We have recently implemented a low-maintenance Metaflow solution using AWS Batch and Step Functions due to the absence of an EKS setup. As part of our modernization efforts, we've transitioned our data warehouse to Snowflake, but we're still developing the optimal structure for it. The goal is to build a Data Lake alongside exploring alternative data warehousing solutions like Databricks. This has led to discussions about machine learning (ML) capabilities, particularly those offered by our current systems, but varying levels of understanding among team members have stalled progress.

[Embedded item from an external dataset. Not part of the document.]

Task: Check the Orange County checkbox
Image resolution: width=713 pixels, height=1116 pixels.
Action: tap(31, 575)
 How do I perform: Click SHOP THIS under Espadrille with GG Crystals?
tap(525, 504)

We also have recently started to modernize our data warehouse, which has been moved to Snowflake, however we don't quite have the structure that allows it to benefit optimally and are working towards a Data Lake in addition to an alternative Data Warehouse solution. This has caused us to consider the ML solutions that come bundled with the Data Warehouse (i.e. Snowflake, and we are considering moving to Databricks), however the conversation has become somewhat stalled here since there are many perspectives and varying levels of understanding about the various needs and functions of the systems involved.

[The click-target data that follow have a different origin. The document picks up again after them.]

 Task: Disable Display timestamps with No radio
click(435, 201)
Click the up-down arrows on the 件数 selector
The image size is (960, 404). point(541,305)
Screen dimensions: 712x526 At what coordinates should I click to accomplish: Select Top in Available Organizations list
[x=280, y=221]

I have personally tried to keep awareness focused on the need for a Data Lake, which would benefit the ML/AI team as well as the Application needs, although there is some pushback as much of the marketing material around ML/AI presents solutions like RAG as a commodity. Although it is clear that there may be some low-hanging fruit, it's not the consensus of the team that most solutions from the larger players like AWS are at the level of commodity where you can just drop whatever random files you have into a folder and you're done.
Beyond this point, we have found that may of the solutions that tout this magical no-work solution seem to be very focused and costly (i.e. as we found while exploring AWS Kendra).

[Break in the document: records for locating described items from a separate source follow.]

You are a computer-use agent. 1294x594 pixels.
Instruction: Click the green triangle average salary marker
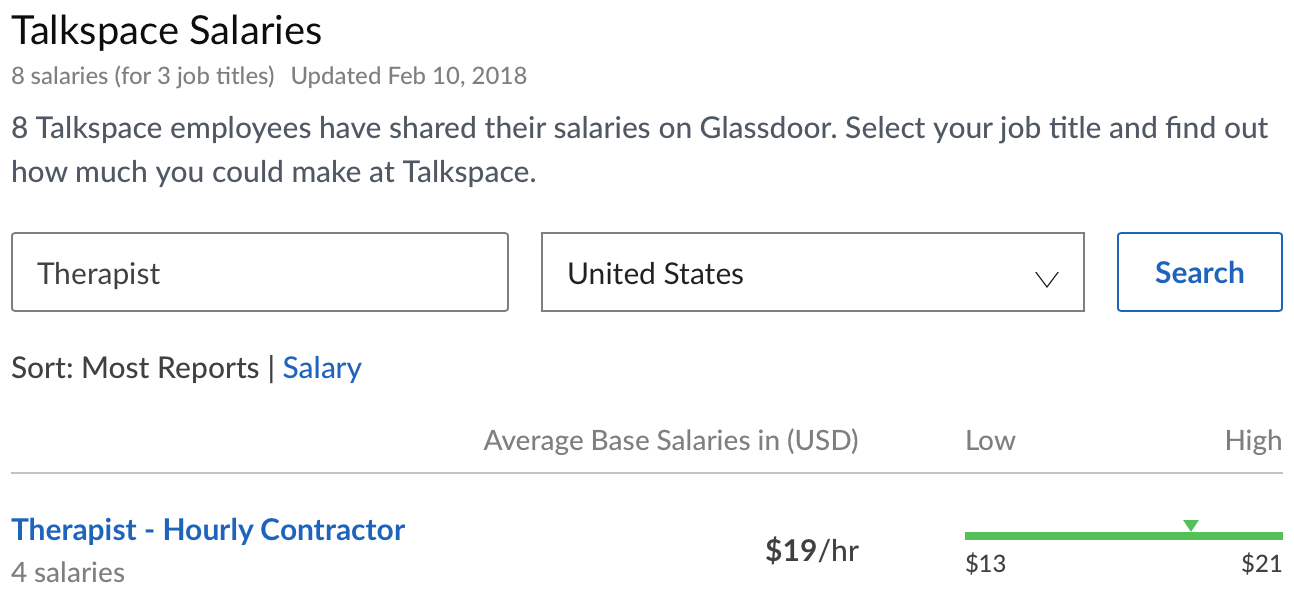[x=1190, y=525]
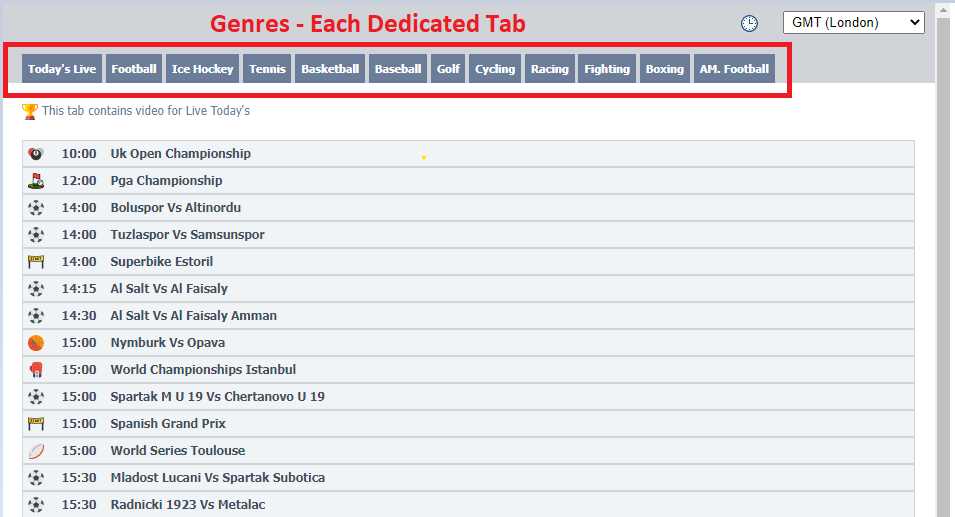The height and width of the screenshot is (517, 955).
Task: Open the Mladost Lucani Vs Spartak Subotica row
Action: point(217,478)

This has caused some discussion and revealed a bit of a paradigm that I have yet to overcome in that the out-of-the-box magical solutions that promise the moon, there seems to be an understanding that some amount of expense is acceptable, including solutions like Snowpark ML, or Databricks. However, when the discussion turns to Metaflow as a tool for ML/AI Engineers, the cost -which seems to be lower or on par- does not warrant similar concessions. This is not uncommon when comparing open-source to the more highly marketed solutions and IMHO falls into the strategy of, "no one ever got fired for recommending the Cadillac" approach in tech. However, with some determination and convincing from the ML/AI team, we have setup Metaflow internally and started initial work on a RAG implementation to POC with out application.
Beyond the year long history of how we got to this point, the implementation we used was to run the cloud formation script from outerbounds. We have all spent a little time in the outerbounds sandbox demo environment and understand the potential and have worked through a couple minor permissions issues already. We have a few odd scenarios and when posting to this slack channel have found exceptional support, even though we still are only using the free installation (still keeping this plate in the air, but not priority).
The shift in development to use FlowSpec has been very minor to those experienced with contemporary solutions, however, it is looking to be a bit steeper learning curve for others more familiar with R. In all, we are still pretty early in the induction process and expect to ramp up through the end of the year as we start to automate the solutions in production.
In all, my thought is that an unexpected hurdle was selling the advantages of an ML orchestration tool that allows developers to transition from local environments to production with minimal to no effort, while at the same time allow for various IDEs, and ML platforms to be available. Having been in this field for around a decade, it's surprising to me that this is still even a value conversation. This point is clear to me with my own recommendation to simply purchase Outerbounds to further minimize the already extremely low maintenance on our resources, and to expand the support which is already impressive, and especially when compared to alternative solutions that appear to find favor when discussing expenses.
Technically, we are using pgVector and lanceDB for our vector database (lanceDB is currently a solution on the back-burner as a serverless solution, or potentially cost-minimizing solution if needed). We have explored other solutions here -i.e. Pinecone-, however not found a compelling reason to move that direction. We have put TimeScaleDB on the radar since they developed pgVectorScale with impressive performance, and offer a managed solution. We are also using unstructured to pull apart our PDFs (or other content, eventually), and this has caused an interesting workflow with Metaflow, since there is no wheel package we cannot simply include it with the @pypi (or @conda) decorator. This caused us to build our primary image for this work to include in the @batch(image= decorator parameter, which works well, but took a little more time to setup. Now that we have this workflow, we have a good solution that we can move to production.
At this point, while there is significant progress in implementing Metaflow, we've encountered challenges in conveying its value compared to more marketed solutions. Our focus remains on leveraging tools that minimize maintenance and maximize support, ultimately moving toward a production-ready solution. By the end of the year, we aim to fully automate our processes, overcoming hurdles related to team consensus and resource allocation.